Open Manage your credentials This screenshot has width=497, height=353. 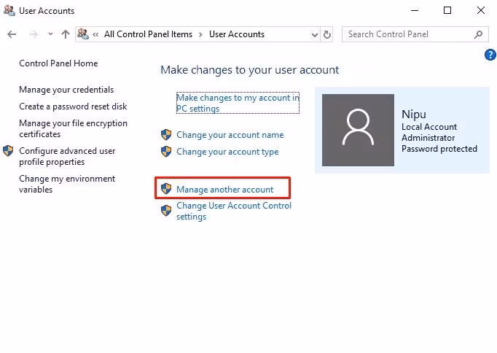click(x=66, y=90)
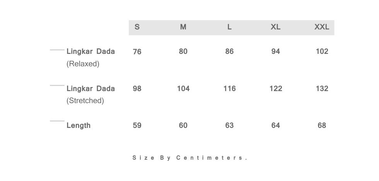The image size is (379, 181).
Task: Select the XL size column header
Action: pos(275,27)
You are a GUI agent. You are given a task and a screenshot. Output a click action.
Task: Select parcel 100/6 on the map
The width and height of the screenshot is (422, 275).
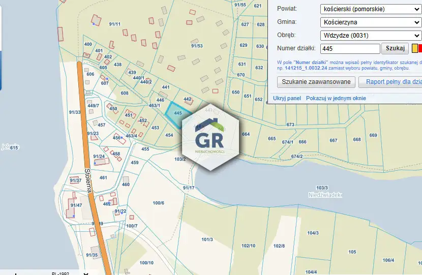pos(159,203)
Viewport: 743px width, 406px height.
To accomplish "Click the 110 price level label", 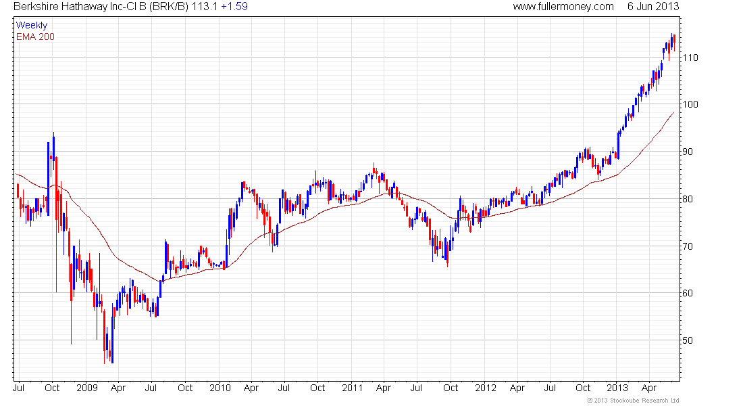I will pos(690,58).
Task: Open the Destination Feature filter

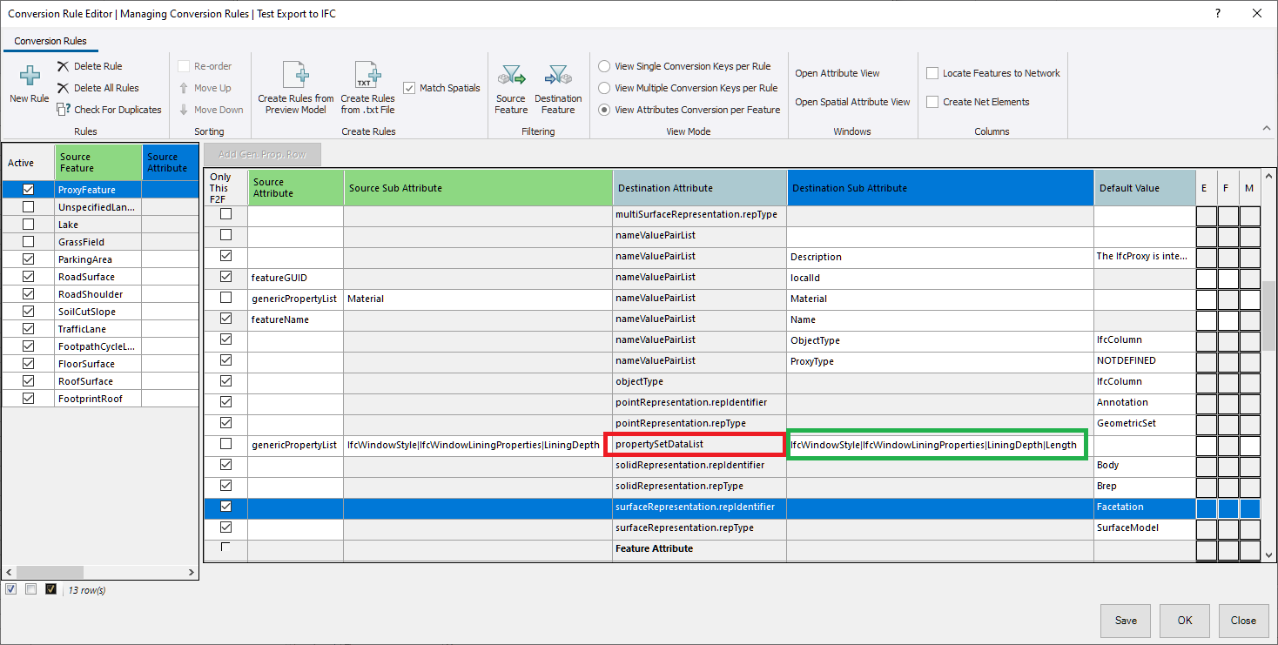Action: pyautogui.click(x=558, y=77)
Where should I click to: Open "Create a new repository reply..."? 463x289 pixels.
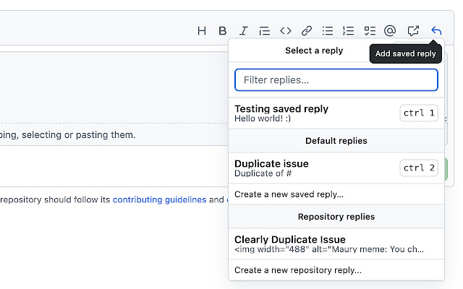pos(298,270)
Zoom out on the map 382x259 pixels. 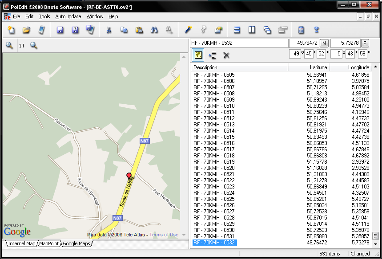pos(34,45)
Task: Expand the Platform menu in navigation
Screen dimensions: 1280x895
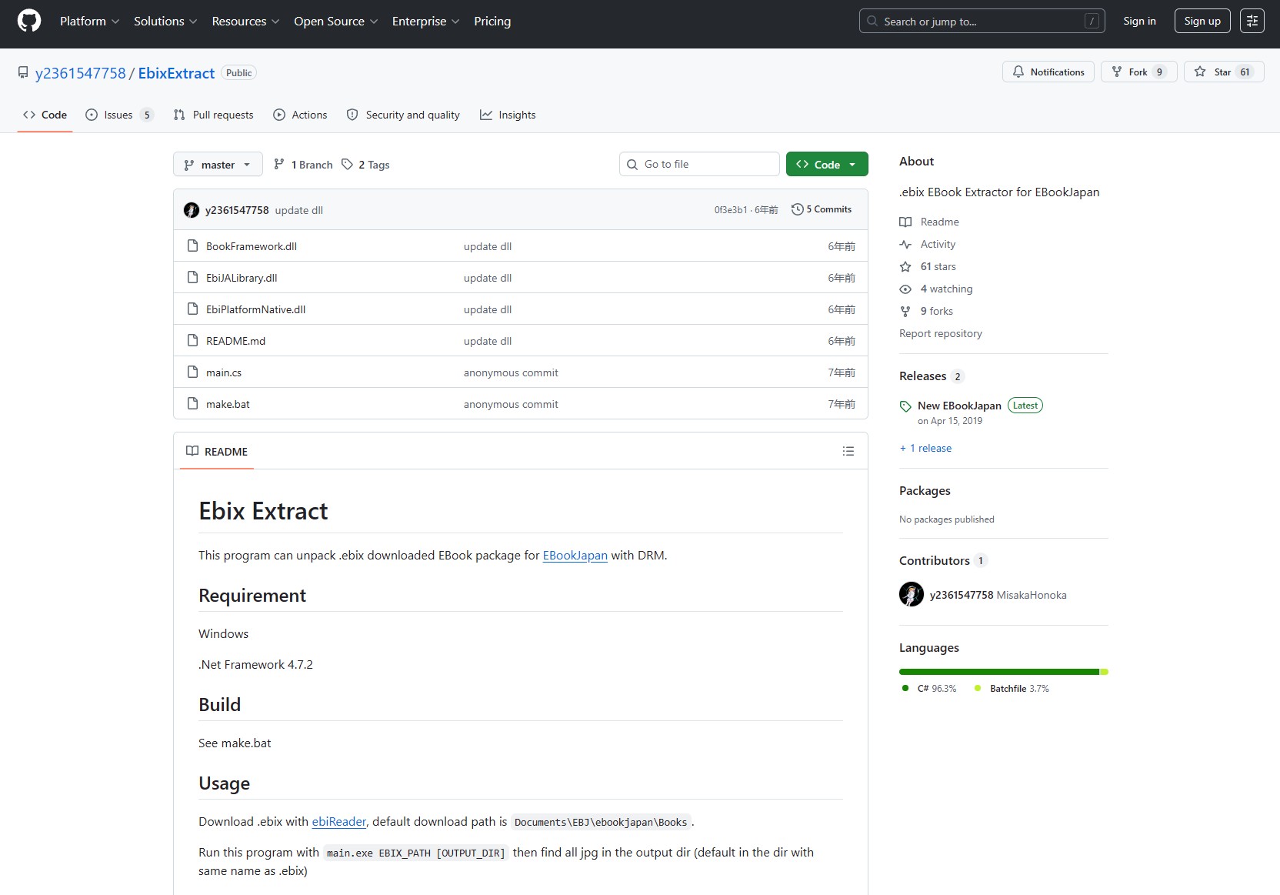Action: 89,22
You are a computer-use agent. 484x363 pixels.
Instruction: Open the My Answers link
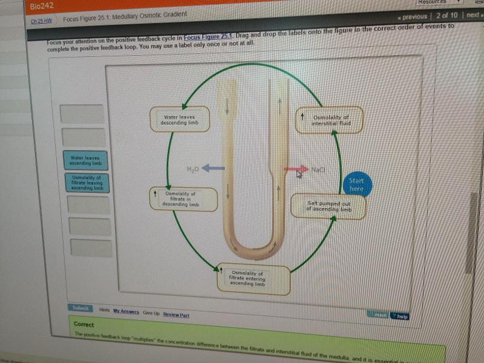[126, 312]
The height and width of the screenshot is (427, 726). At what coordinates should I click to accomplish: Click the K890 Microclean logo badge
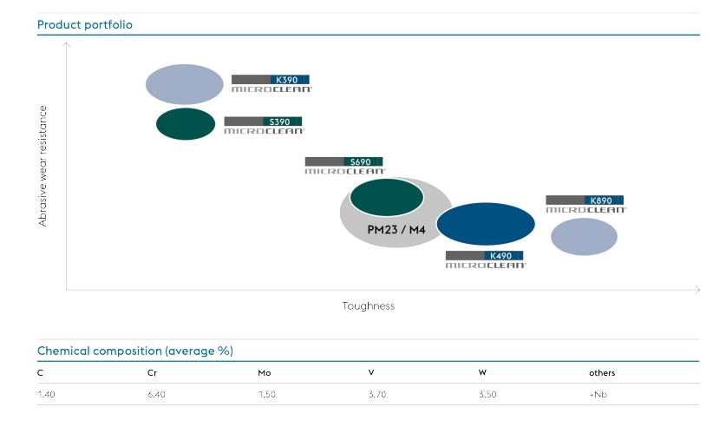click(585, 205)
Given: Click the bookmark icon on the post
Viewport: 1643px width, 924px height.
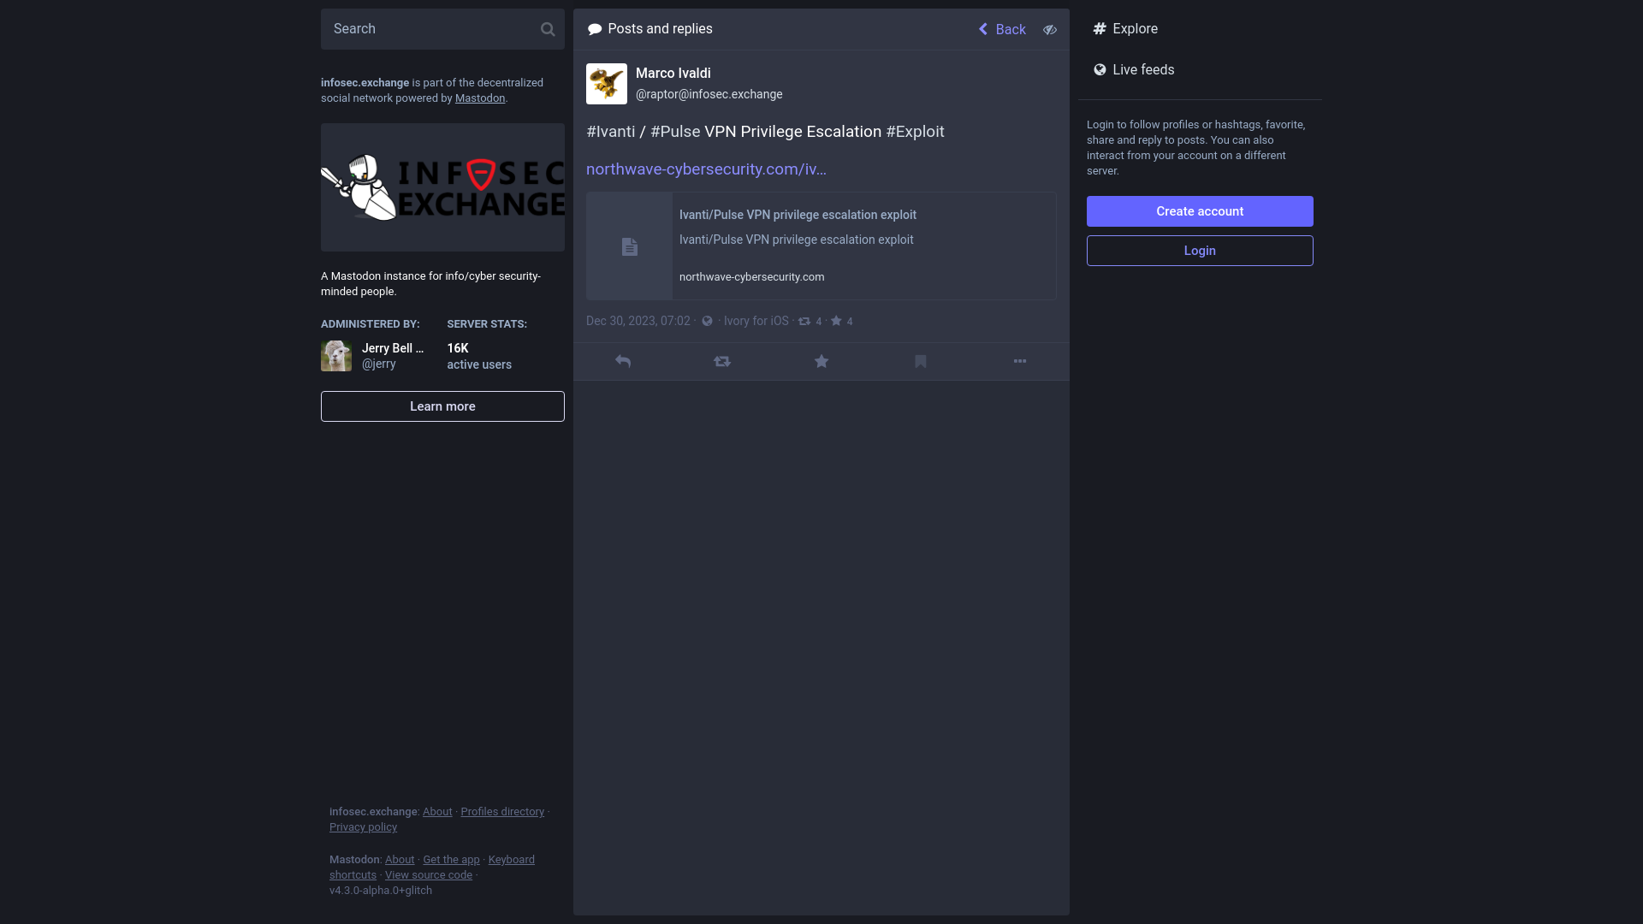Looking at the screenshot, I should (x=920, y=361).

WHAT YOU HAVE TO DO: Leaving aside every picture, transcribe exactly the lines that run from the one with "Given: Click the bookmark icon on the post" to the close of the listing above.

WORKED SOLUTION:
Given: Click the bookmark icon on the post
Viewport: 1643px width, 924px height.
Looking at the screenshot, I should (x=920, y=361).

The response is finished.